---------- EXERCISE TEXT ----------

Descript
Delete a word in the script; the video cuts that word out. It's that simple.
You just recorded a 20-minute podcast episode. There are 43 filler words (“um,” “like,” “you know”) scattered throughout. You said a thing at 4:12 that you want to cut. You want to trim the awkward 15-second pause at 11:30. In a traditional audio editor, that is 90 minutes of scrubbing the waveform. In Descript, it is about five minutes of editing a Word document.
Why this tool matters
Descript is an audio and video editor where the edit surface is the transcript. Import a recording; Descript transcribes it; the transcript becomes a document. Delete a word from the document and the corresponding audio (and video) disappears. Cut a paragraph, rearrange a sentence, remove every filler word with one button — all at the speed of word processing.
For anyone making long-form audio or video — podcasts, video essays, tutorials, courses, interviews — Descript compresses what used to take days of scrubbing waveforms into an afternoon of reading and editing text. The UX metaphor is so natural that many users never realize they've bypassed the entire traditional audio-editing learning curve.
Beyond the transcript edit, Descript includes Studio Sound (one-click audio enhancement that removes background noise and adds warmth), Overdub (AI voice cloning of yourself, so you can “re-record” a word by typing it), Eye Contact (corrects your gaze in video so you're always looking at the camera), and Filler Word Removal (the feature you'll use most and thank the universe for).
Setup
Account: descript.com free tier includes 1 hour of transcription per month and basic editing — enough to evaluate with real work. Creator tier ($12/mo) unlocks more transcription, Studio Sound, and Overdub. Pro ($24/mo) adds AI actions and higher limits.
Hardware: Descript runs as a desktop app on Mac and Windows. A decent headset microphone matters more than the app for the quality of your output.
Walkthrough
Step 1: Import a recording
Open Descript. Create a new project. Drag in an audio or video file. Descript transcribes it (about half real-time for audio, slower for video). When done, you see a document: speaker names, paragraphs, everything they said.
Step 2: Listen while you read
Click any word; playback jumps to that moment. Press spacebar to play from there. This is the habit that makes the rest of the tool work: always edit audio by reading, not by scrubbing.
Step 3: Delete text; the audio deletes too
Select a sentence you want to cut. Press Delete. The audio (and video) cut instantly. Listen: does it flow? If the cut is abrupt, Descript lets you re-add a short silence or a crossfade with one click.
Step 4: Remove filler words in one pass
Tools → Remove Filler Words. Descript scans the whole transcript, highlights every “um,” “uh,” “like,” “you know.” Review (some “likes” are real words, not filler). One click removes all the surviving ones from both transcript and audio simultaneously.
Step 5: Clean the sound with Studio Sound
Select the audio track. Toggle Studio Sound. Descript removes background noise (HVAC, room echo, keyboard clicks) and applies podcast-style EQ and compression. Compare before and after. The difference on a mediocre recording is shocking.

----------

• _REQUIRED ACTIONS_
a. Answer these three questions from the Descript guide, one line each:
(i) How many filler words are in the example 20-minute podcast episode?
(ii) What is the monthly price of the Creator tier?
(iii) In Step 2, which key starts playback from the clicked word?
b. Carry on the Descript guide from its last sentence, keeping its step-by-step format.

---------- COLLECTED DATA ----------

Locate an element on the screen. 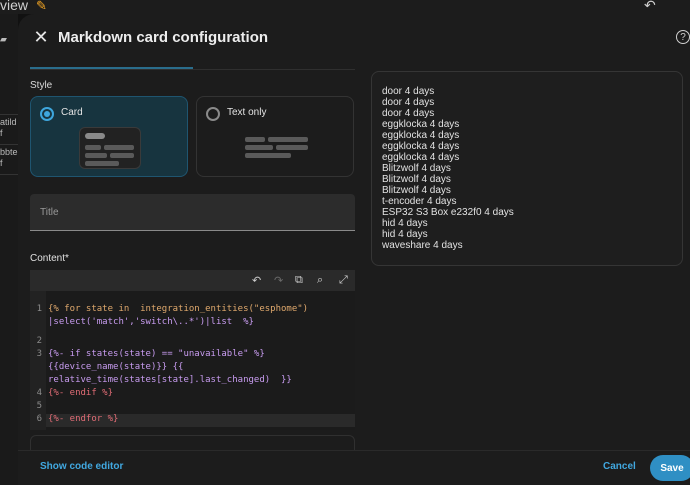 The width and height of the screenshot is (690, 485). line-number: 1 is located at coordinates (39, 309).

----------

• _ANSWERS_
a.
(i) 43
(ii) $12 per month
(iii) The spacebar

b.
Step 6: Publish or export
When the edit is done, Export as MP4 (video), MP3 (audio), or publish directly to YouTube, Descript's hosted player, or a podcast host. The transcript itself exports as SRT captions, clean text, or a Word doc. One recording → five deliverables.
Your turn
Basic: Clean a 5-minute voice memo
Record yourself on your phone talking about one topic for 5 minutes — a work idea, a summary of something you read, a mini-tutorial. Import to Descript. Run Remove Filler Words. Delete the sentences that didn't quite land. Apply Studio Sound.
Listen to the before and after. The before was a rough voice memo. The after is the opening of a podcast episode. You could publish it today.
Advanced: Produce a real 10-minute episode
Record a genuine 15-minute interview or monologue. Import to Descript. Edit until it's a tight 10 minutes: remove filler words, cut sections that didn't land, rearrange a paragraph or two if that improves the flow.
Add: an intro sting (5 seconds of music), a brief verbal intro (3 sentences), chapter markers at natural transitions, captions exported as SRT, and a cover image.
Publish it: as a podcast RSS feed from Descript's built-in host, or as a YouTube upload with captions, or as a blog post with embedded player.
Write a 150-word reflection: where in the edit did the transcript-first workflow unlock something that would have been tedious in a traditional audio editor? Which Descript feature will you use every time going forward?
This exercise builds the muscle that turns you into a creator, not just a consumer, of audio.
Pitfalls and pro tips
Transcript accuracy is proportional to audio quality. Descript's ASR is among the best in the world, but a noisy recording (HVAC, echo, an inexpensive laptop mic) produces a noisy transcript. Invest in an under-$100 USB microphone before investing more time in Descript.
Over-editing makes speech sound unnatural. Removing every “um” and every 200ms pause produces audio that sounds weirdly machine-like. Leave some thinking pauses in. Good editing makes you sound like your best self, not like a synthesizer.
Overdub requires training data + consent. Descript's Overdub lets you generate new audio in your own voice by typing. It needs about 10 minutes of training audio. Use it sparingly — corrections of single mispronounced words are great; re-generating whole paragraphs is likely to sound uncanny to listeners who know you.
How it compares
Descript's pure-audio competitors include Adobe Podcast (Day 15, stronger on audio enhancement, weaker on editing UX), Riverside.fm (better for recording remote interviews, weaker as an editor), and Alitu (podcaster-focused, simpler). On the video side, Descript competes with CapCut, Premiere Pro, and Final Cut — none of which have the transcript-first metaphor. If you are making audio or video regularly, Descript is the single tool most likely to change how you work; for one-off or highly stylized video, dedicated editors still win.
When to use — and when not to
Use Descript when you are making audio or video at any regular cadence: a podcast, a YouTube channel, course recordings, tutorial videos, client case-study interviews. The transcript-first edit metaphor compounds: the more you use it, the faster you get.
Do not use Descript when you're making music or heavily-mixed multi-track audio (a proper DAW like Logic or Ableton wins), or when you're making highly-composed cinematic video with complex color grading and VFX (Premiere Pro and DaVinci Resolve remain the pros' tools).